Continue the review of the television drama Eureka Street that appears below, ahead of the entries, beginning right after its final sentence.

#### Text extract
::::::
Hit and miss

Andrew Billen on very different dramas from Belfast and Eccles

During the opening of the first episode of BBC2's Eureka Street (Mondays, 9pm), an anonymous hand typed: "All stories are love stories." By the end of it - and, indeed, since I am in possession of a preview tape, by the end of the second episode - I was far from convinced of this universality. The only thing I was sure of was that Donna Franceschild, the adapter of Robert McLiam Wilson's Belfast-set novel, was terribly anxious that no one should mistake her serial for just another drama about the Troubles.

Eureka Street is a pair of interlocking stories, one about a dishy Catholic called Jake (Vincent Regan) and another about a lump-of-lard Prod called Chuckie (Mark Benton). It is insistent, however, that the worst crime committed by Irish history is not that it dooms the friends to fall out, but the tedium of that inevitability. A superbly observed scene takes place at a republican poetry reading in a bar, where a doleful young man reads aloud some doggerel verse about an IRA man about to shoot a British soldier: "Maybe we would have been great friends if we'd lived in another era/Maybe we would have frequented the same pub,/laughing and drinking until the bright dawn of day." His audience smugly applauds its own superior cultural identity, leaving Jake to fulminate against the fatuous equation between political oppression and artistic merit.

Jake conceals his background from his loutish Protestant co-workers in the repossession business not because he fears he will be intimidated but because sectarianism bores him. For this apoliticism, he will be punished in various ways. He is bullied to join a peace march. He develops an activist girlfriend. He is taunted by the graffiti "OTG", a strand of alphabetti spaghetti he feels he should recognise but doesn't. And he gets beaten up by an RUC officer - not because he is a Catholic but because he has been having it off with the man's girlfriend. Jake's story dances on the theme of engagement and non-engagement, and the sincerity with which you choose between them.

Chuckie's tale mysteriously suggests that history is not destiny. On the anniversary of his first wasted 30 years on the planet, the greaseball loser is suddenly hit by the desire to con £1.2 million out of the Ulster Development Fund. In no time at all, his fortunes are reversed. He charms the grant from the board, is taken up by a beautiful American and is soon driving round town in a Bentley. Yet the details of his "Eureka" are never clarified. Indeed, he is not sure himself what the grand plan that has so impressed his backers is and is panicked by his success. He has fallen victim to magic realism, to my taste a narrative cliche just as heinous as political orthodoxy.
::::::
#### Extracted records
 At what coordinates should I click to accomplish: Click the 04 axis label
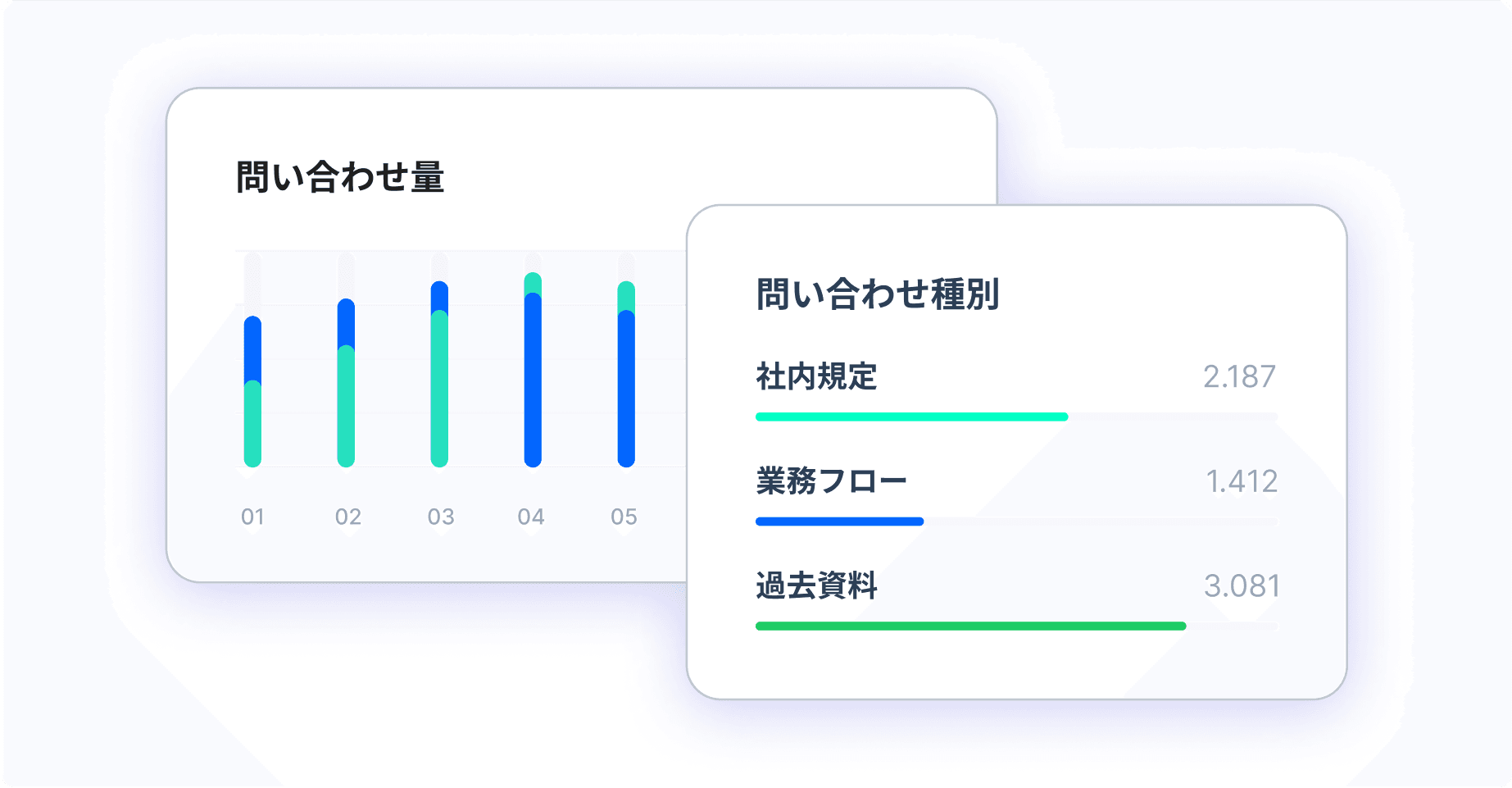pos(531,517)
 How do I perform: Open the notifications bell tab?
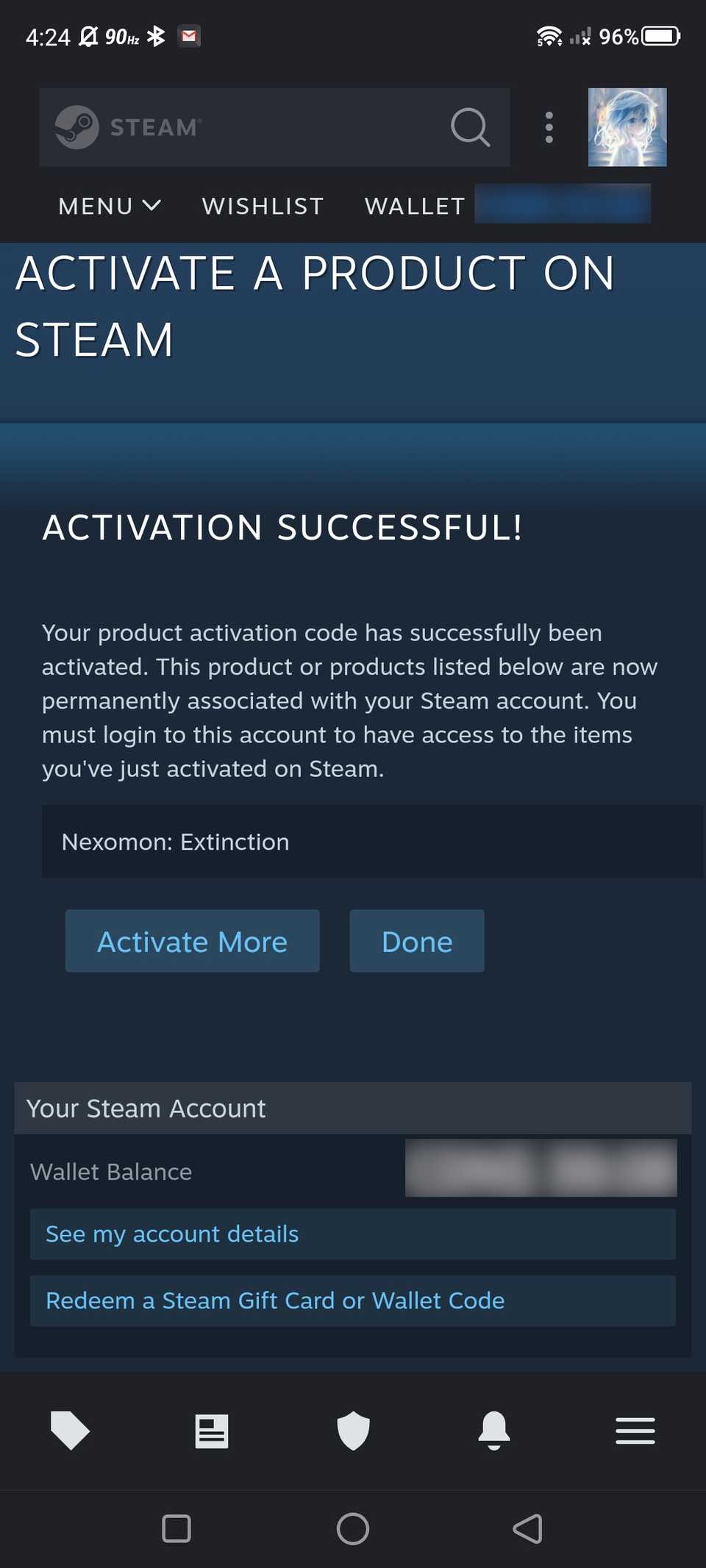[494, 1431]
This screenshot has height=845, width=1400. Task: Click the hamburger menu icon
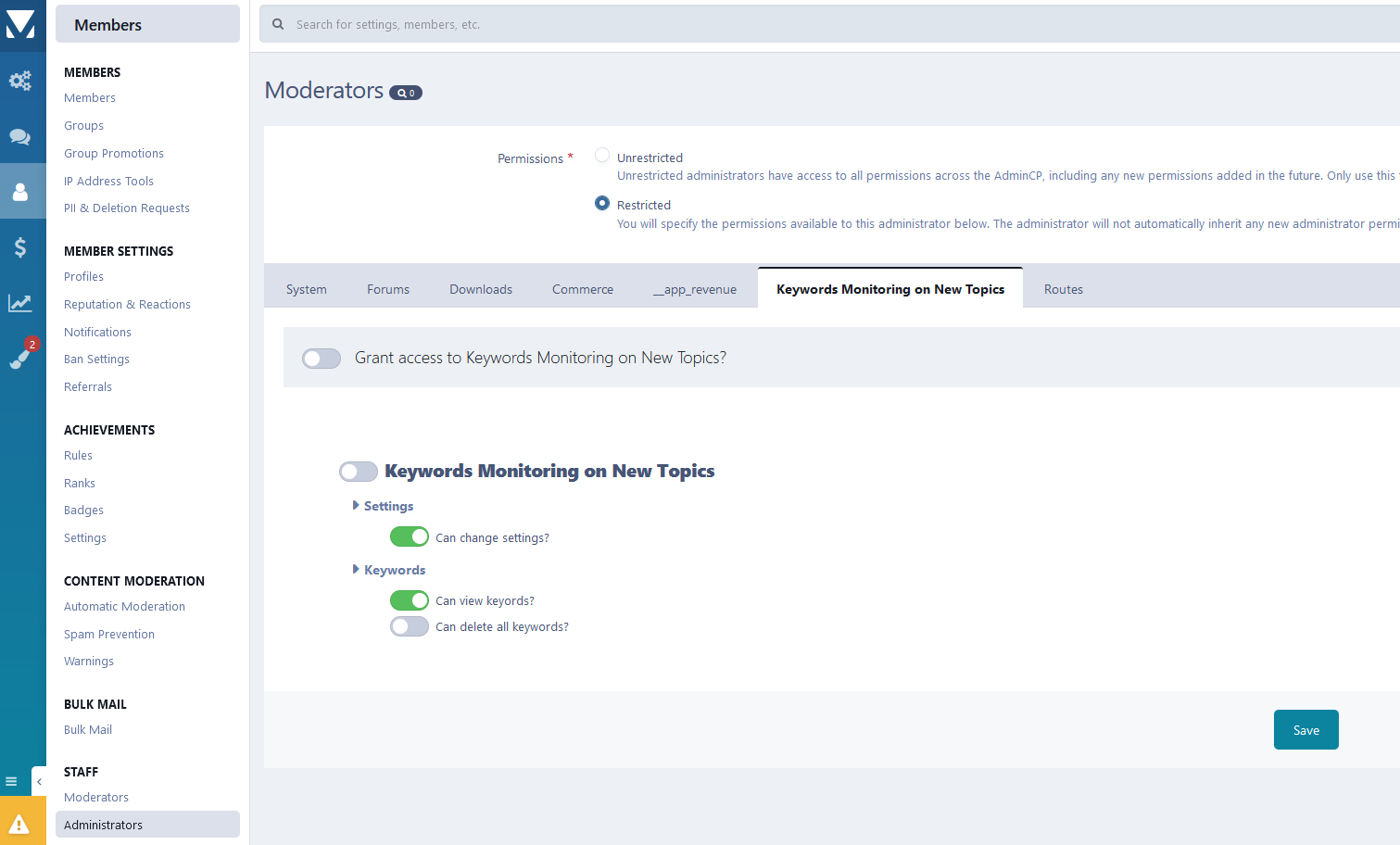click(x=12, y=781)
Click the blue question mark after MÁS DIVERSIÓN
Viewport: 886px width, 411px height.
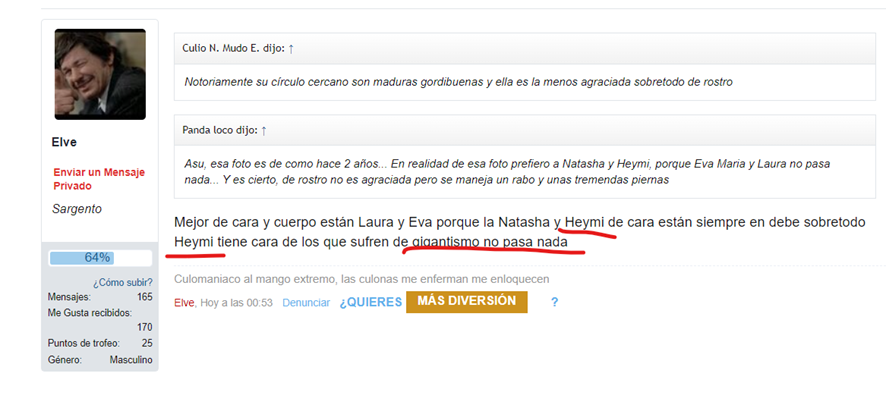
::::::
#### Output of the exercise
Directed with dark visual panache by Adrian Shergold, Eureka Street is better to look at than listen to. The story-telling relies heavily on Jake's voice-overs and they simply aren't that interesting ("Belfast is big because Belfast is bad"). The dialogue, meanwhile, is dogged by the humour of the public bar ("Does your dick reach your arse? Because if it does go fuck yourself"). Some scenes seem to have been left deliberately without the final polish that would make them distinguished. Jake asks Chuckie what is going on here at some point and he replies: "Fucked if I know." Same here, squire.

Conversely, it is all too apparent what the writer Debbie Horsfield is about in Sex, Chips and Rock'n'Roll, a tale of thwarted love and ambition in 1960s Eccles (BBC1, Sundays 9pm). Horsfield contrasts the life-chances of two working-class twins brought up on a diet of being told "I want doesn't get". One is supposedly brainy (Gillian Kearney's Ellie reads Yeats), one allegedly beautiful (Emma Cooke's Arden is a peroxide blonde), and we are meant to be interested to discover which, if either, escapes their conditioning. Their potential liberators are a pop group called the Ice Cubes, whose members include a New Romantic (circa 1980) and a Gallagher brother.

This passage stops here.